January 20, 2006 | Page 3

GEORGE W. Bush flew to New Orleans for the first time in three months in mid-January, but he didn't visit the areas of the city hardest hit by Hurricane Katrina.

Instead, he met with New Orleans' business elite and--surprise!--came away with a thoroughly upbeat assessment. "There's a sense of optimism, there's a sense of hope, there's a little bounce in people's step," asserted Bush.

The wealthy and powerful have lots of reasons for "optimism"--they're ready to make a killing in the "new" New Orleans.

First, there's the $8 billion tax break for the region's businesses, which Bush pushed through Congress. Then there's the new redevelopment plan unveiled the day before Bush came to town by New Orleans Mayor Ray Nagin and his handpicked commission.
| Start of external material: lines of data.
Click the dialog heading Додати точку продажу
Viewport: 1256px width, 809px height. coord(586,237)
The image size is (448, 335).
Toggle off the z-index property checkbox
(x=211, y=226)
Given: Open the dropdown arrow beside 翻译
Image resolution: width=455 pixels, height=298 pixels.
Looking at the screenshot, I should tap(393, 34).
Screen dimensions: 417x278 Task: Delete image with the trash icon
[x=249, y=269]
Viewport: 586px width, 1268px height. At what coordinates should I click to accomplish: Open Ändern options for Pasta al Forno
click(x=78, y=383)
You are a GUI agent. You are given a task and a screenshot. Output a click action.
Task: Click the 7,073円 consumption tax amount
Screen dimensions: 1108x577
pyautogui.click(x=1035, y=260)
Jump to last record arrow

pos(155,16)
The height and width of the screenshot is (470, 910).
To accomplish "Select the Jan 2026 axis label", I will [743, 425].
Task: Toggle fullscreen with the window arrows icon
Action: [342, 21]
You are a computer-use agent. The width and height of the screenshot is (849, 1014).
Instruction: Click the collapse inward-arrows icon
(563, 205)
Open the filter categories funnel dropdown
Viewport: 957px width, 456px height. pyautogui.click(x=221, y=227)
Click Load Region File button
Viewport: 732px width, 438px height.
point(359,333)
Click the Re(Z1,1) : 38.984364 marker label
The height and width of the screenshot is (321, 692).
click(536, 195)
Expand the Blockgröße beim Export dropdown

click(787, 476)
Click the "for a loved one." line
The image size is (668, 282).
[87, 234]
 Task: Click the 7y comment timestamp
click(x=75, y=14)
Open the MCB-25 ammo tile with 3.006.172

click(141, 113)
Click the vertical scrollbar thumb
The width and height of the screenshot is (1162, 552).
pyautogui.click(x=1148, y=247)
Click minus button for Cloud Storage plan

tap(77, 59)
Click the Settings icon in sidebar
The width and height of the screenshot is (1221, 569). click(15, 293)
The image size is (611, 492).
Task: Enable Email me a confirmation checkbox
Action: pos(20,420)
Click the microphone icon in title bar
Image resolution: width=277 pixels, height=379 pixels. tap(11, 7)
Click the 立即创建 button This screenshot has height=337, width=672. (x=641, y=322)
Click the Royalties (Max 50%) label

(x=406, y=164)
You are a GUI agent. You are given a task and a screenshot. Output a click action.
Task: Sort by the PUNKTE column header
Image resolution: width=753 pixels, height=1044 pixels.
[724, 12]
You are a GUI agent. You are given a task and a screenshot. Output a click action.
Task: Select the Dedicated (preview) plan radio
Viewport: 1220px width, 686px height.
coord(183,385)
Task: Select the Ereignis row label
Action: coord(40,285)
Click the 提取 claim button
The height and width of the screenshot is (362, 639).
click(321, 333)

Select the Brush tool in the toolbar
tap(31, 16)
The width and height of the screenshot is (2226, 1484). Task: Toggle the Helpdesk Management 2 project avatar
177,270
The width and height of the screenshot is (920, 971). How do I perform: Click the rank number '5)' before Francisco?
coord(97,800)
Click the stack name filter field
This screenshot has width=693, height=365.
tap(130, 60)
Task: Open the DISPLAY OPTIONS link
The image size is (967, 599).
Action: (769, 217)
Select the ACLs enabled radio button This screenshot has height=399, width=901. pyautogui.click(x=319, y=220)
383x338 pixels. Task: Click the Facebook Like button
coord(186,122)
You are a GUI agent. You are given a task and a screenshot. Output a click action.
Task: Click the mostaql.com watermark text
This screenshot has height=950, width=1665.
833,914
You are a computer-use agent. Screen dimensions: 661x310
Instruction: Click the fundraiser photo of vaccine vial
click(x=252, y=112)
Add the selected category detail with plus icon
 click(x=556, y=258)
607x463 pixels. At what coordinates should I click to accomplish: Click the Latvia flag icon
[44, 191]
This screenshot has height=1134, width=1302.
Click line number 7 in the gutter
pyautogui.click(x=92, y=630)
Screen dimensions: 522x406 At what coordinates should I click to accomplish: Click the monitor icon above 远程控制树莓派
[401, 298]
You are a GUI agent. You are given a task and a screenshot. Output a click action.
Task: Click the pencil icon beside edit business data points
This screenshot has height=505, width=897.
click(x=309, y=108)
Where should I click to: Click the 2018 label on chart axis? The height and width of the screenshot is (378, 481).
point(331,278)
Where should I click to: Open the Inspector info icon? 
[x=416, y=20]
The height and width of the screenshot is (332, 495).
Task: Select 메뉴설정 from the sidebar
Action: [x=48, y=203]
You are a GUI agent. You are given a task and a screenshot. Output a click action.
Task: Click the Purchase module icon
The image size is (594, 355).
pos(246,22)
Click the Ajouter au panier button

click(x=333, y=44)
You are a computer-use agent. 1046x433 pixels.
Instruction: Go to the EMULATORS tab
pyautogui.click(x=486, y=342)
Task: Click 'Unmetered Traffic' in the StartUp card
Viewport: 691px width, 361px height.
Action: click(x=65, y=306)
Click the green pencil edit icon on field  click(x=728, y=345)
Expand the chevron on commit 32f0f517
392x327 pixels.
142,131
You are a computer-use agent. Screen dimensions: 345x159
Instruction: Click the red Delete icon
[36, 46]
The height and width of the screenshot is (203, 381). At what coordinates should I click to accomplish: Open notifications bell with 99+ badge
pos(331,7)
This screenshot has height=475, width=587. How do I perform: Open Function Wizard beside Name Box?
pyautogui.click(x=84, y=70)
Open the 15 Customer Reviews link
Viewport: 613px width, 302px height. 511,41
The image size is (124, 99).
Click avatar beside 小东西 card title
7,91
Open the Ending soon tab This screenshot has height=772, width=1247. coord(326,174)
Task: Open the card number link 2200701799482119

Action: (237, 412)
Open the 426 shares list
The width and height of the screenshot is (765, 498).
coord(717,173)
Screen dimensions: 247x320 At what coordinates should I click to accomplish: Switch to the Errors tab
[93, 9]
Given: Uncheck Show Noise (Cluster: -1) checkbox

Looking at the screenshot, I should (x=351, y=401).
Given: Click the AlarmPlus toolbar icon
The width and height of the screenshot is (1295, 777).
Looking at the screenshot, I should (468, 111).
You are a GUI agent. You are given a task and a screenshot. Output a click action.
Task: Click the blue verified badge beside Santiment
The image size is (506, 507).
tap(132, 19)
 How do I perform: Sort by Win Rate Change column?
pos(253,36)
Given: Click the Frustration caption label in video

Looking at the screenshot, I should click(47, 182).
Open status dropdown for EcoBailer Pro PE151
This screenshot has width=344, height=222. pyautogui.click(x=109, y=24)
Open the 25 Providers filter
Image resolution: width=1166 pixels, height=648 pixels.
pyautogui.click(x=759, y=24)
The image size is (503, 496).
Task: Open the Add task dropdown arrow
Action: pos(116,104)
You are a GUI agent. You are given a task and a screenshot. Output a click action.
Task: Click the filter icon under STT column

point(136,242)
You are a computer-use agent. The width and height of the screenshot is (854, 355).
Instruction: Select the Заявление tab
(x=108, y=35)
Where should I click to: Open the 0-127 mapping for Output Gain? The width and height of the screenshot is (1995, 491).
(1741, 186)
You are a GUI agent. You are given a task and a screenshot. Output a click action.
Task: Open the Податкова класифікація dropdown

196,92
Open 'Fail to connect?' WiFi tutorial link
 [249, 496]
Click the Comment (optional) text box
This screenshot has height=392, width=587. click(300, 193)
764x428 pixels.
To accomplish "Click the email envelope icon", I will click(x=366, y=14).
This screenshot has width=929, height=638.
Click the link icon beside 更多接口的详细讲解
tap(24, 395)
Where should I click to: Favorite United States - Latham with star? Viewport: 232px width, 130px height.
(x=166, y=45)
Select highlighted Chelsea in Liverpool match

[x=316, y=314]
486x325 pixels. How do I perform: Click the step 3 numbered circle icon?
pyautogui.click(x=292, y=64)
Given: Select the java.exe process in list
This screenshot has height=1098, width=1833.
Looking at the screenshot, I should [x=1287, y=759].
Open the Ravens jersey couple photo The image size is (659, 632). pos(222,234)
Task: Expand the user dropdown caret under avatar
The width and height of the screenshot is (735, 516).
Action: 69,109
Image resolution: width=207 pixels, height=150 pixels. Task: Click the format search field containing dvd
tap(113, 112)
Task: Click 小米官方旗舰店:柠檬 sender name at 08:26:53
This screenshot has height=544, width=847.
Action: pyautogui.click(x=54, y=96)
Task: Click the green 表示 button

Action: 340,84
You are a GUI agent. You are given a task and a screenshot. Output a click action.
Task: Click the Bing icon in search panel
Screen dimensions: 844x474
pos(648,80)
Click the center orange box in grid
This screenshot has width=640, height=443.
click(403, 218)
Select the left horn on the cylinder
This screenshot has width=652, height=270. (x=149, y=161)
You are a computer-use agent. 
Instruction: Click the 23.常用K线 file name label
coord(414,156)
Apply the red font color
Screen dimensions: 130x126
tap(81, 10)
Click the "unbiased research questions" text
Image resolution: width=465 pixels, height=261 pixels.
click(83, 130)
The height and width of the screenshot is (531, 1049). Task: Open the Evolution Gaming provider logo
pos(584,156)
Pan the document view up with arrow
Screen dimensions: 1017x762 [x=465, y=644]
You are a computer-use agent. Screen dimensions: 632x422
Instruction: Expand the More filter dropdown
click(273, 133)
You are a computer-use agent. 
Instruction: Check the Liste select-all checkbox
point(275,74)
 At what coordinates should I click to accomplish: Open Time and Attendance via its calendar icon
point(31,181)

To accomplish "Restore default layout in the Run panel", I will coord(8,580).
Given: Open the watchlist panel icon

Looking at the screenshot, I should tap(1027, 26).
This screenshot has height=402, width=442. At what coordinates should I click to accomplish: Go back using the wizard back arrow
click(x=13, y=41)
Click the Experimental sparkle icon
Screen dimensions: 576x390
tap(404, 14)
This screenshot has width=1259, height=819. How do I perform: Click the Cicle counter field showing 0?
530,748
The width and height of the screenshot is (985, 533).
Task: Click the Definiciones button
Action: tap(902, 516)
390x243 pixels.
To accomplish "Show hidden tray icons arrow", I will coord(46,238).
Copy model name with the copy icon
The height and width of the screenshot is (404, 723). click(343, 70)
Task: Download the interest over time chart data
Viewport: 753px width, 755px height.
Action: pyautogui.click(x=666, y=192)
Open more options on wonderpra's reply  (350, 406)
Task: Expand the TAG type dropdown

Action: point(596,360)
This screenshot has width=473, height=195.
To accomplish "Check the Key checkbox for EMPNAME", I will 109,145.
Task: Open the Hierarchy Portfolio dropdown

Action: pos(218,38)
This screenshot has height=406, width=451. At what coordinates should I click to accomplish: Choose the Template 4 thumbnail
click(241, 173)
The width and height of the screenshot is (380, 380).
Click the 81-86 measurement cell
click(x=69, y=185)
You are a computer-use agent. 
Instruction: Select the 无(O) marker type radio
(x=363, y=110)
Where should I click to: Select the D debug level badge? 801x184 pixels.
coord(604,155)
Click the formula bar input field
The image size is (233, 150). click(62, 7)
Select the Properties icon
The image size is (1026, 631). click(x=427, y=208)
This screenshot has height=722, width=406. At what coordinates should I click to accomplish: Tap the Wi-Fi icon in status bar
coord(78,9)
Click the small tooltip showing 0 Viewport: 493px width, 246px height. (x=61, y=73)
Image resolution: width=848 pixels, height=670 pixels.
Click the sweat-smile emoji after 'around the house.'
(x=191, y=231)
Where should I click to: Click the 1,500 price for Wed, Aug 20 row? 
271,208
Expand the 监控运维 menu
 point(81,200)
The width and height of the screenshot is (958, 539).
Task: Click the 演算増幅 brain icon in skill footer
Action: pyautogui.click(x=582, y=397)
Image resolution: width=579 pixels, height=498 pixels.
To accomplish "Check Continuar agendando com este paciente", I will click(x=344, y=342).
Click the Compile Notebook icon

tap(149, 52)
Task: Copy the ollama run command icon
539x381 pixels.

Their plan would bar residents from some of the city's poorest areas from rebuilding for four months. During this time, residents would have to show that a significant part of their neighborhood plans to move back--or face their neighborhood being scaled down or knocked down completely.

If Bush had attended the unveiling, though, instead of a "little bounce," he would have seen undiluted anger--directed at some of his own political patrons.

Joseph Canizaro, a millionaire real-estate developer who gave at least $200,000 to Bush's 2004 reelection campaign, heads Nagin's redevelopment commission. At the meeting, Harvey Bender of the Lower Ninth Ward called out Canizaro. "I don't know you, but Mr. Canizaro, I hate you," Bender said. "You've been in the background scheming to take our land."

Residents of the Lower Ninth, one of the city's poorest neighborhoods, aren't taking the assault lying down. A week before Bush came to town, residents confronted city workers using bulldozers to clear debris from a sidewalk. The city was breaking an agreement to abide by a court injunction on such demolition work, and the residents' action forced the city to call off the bulldozers.

Last week, their efforts were rewarded when U.S. District Court Judge Martin Feldman extended the injunction for two more weeks until a formal hearing on January 20.

The city's arrogance has sparked intense anger. "Bulldozing a person's most emblematic tie to [the] land without their consent is not only plainly unlawful, it is a covert step towards the ethnic cleansing of New Orleans," Scott Boehm wrote on the CounterPunch Web site. "Turning a natural disaster into an opportunity to whitewash one of the world's most multiethnic cities is not only the lowest form of racism, it would also spell municipal suicide for a city whose integrity resides in the preservation of its most dynamic neighborhoods."